According to some embodiments, the mobile energizer node may be further utilized to transmit information to or to exchange information with the transceiver tags. To this end, further embodiments of mobile energizer nodes also comprise a wireless receiver interface operable to receive query information from a central processing or querying entity, the query identification identifying a particular transceiver tag. The mobile energizer node may transmit the query information via its transmitter to trigger the submission of the identification signal of the transceiver tag identified by the query information only. To this end, particular transceiver tags may be stimulated to transmit information such as to be able to identify their location or to determine location information indicative of only their location to avoid crosstalk or interference with messages of other transceiver tags. In other words, the mobile energizer node may also be regarded as a mobile RFID reader device, according to some embodiments.

According to some embodiments, the location or position information may be gathered utilizing a particular signal characteristic of the identification signal received by some receive antenna system which may or may not be coupled to the mobile energizer node. In particular, the received identification signal from the tag may be a modulated backscattered signal. The signal characteristic may comprise a signal frequency, a relative signal phase with respect to a reference phase condition, a signal direction, a signal strength, an error rate of data transmitted by or coded within the signal or the like.

According to further embodiments, the location or position information indicating the position of a transceiver tag may be obtained by combining data indicating a location of the mobile energizer node or of a mobile device used to move the energizer node with additional location information derived from the received identification signal of the tag. That is to say, in such embodiments the identification signal may deliver a location relative to the location of the mobile energizer node.

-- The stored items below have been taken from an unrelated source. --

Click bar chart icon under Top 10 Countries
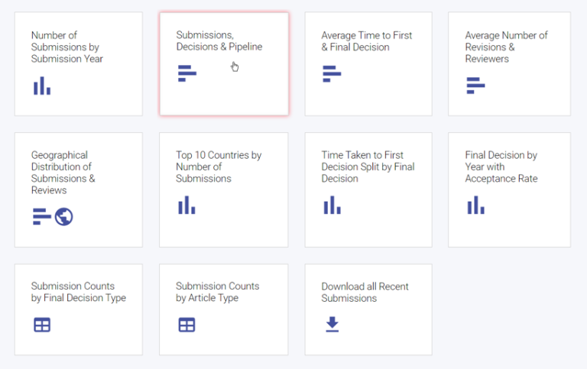 [186, 205]
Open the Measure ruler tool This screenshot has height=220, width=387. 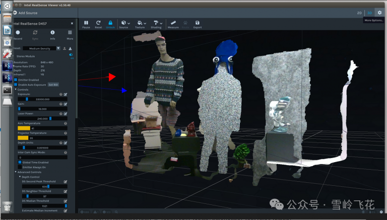(173, 23)
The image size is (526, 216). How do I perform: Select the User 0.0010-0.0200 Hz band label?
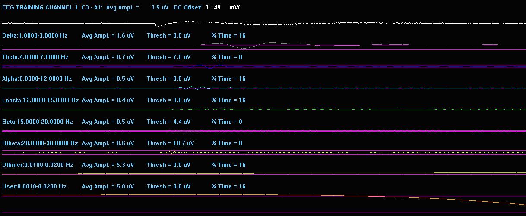click(x=35, y=187)
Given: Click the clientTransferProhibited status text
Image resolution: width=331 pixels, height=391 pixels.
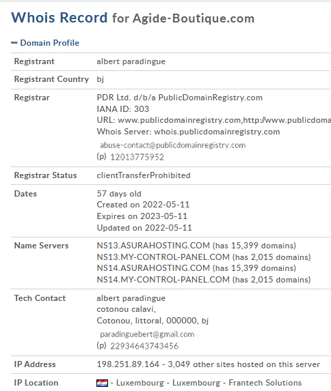Looking at the screenshot, I should point(144,175).
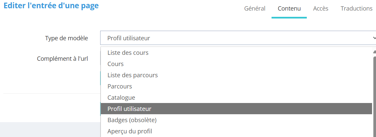This screenshot has height=137, width=376.
Task: Click the dropdown list scroll-up arrow
Action: pos(374,52)
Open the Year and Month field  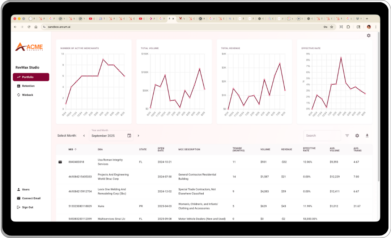(107, 136)
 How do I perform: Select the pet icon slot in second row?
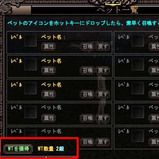(30, 64)
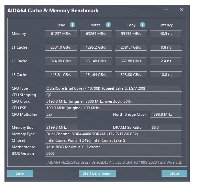The height and width of the screenshot is (187, 199).
Task: Click the Copy info icon
Action: (x=143, y=25)
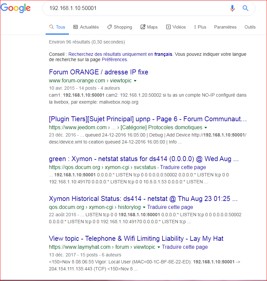Click the Google logo
The height and width of the screenshot is (281, 267).
16,9
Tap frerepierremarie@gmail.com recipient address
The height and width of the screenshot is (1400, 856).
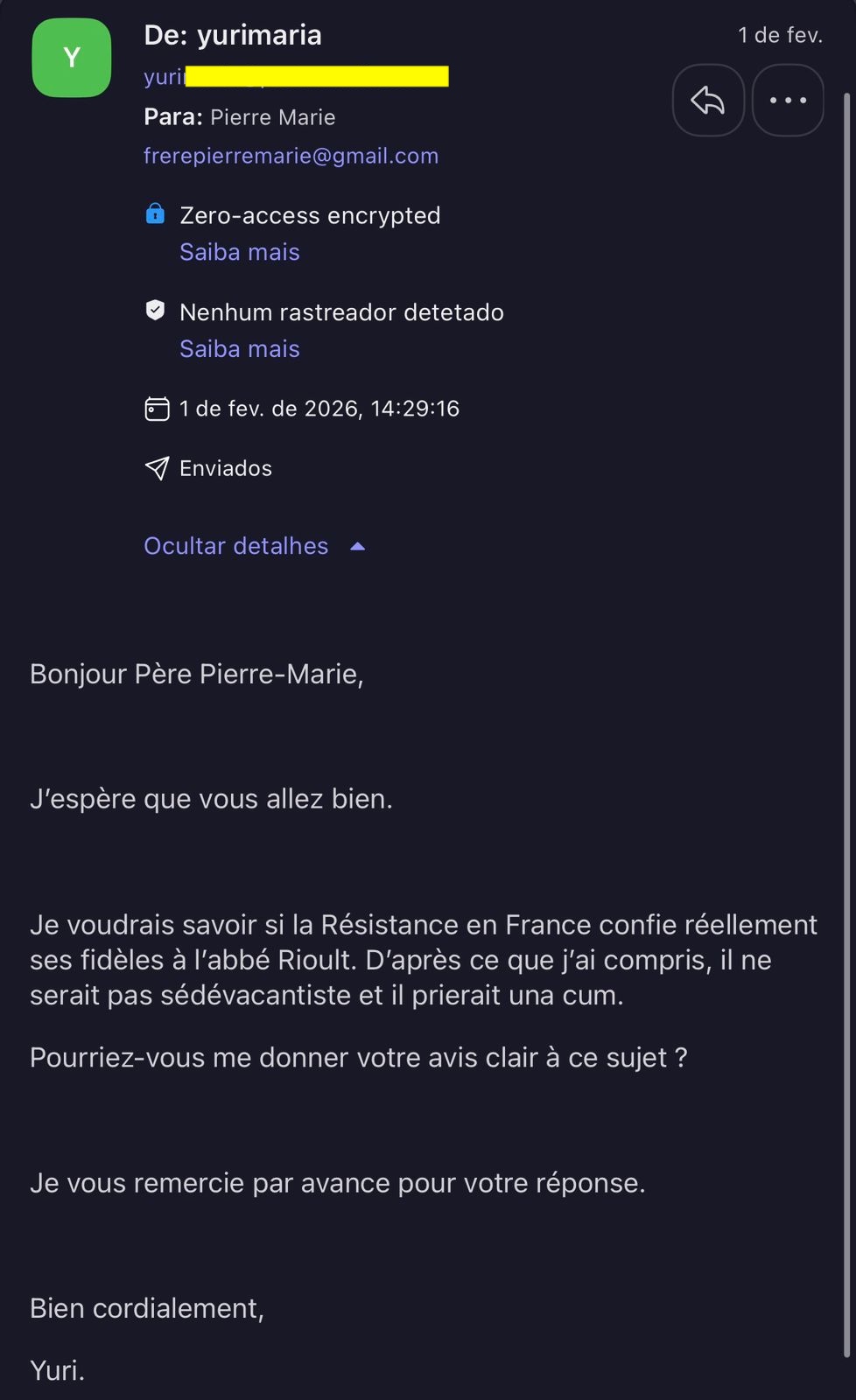291,156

According to further embodiments, the precision of the location may be increased by further utilizing information about the location of the mobile energizer node. To this end, a further transceiver tag may be coupled to the mobile energizer node such that the position of the mobile energizer node can be located via the position of the associated further transceiver tag. The data indicating the location of the mobile energizer node may be determined based on odometric data, wherein odometry denotes the use of data associated to the drive mechanisms used to move the tracked device itself, that is to move the mobile energizer node of or the movable device. Examples for such kind of data are a step or wheel rotation count, movement sensors or the like to estimate a change in position of the device over time. Alternatively or supplementary, inertial navigational systems may be utilized to gather information on the location of the mobile energizer node. Inertial navigational systems may contain accelerometers, gyroscopes, or other motion-sensing devices. The inertial navigational system may initially be provided with its position and velocity from another source and thereafter compute its own updated position and velocity by integrating information received from the motion sensors. An Inertial navigational system may, therefore, require no external references in order to determine its position, orientation, or velocity once it has been initialized.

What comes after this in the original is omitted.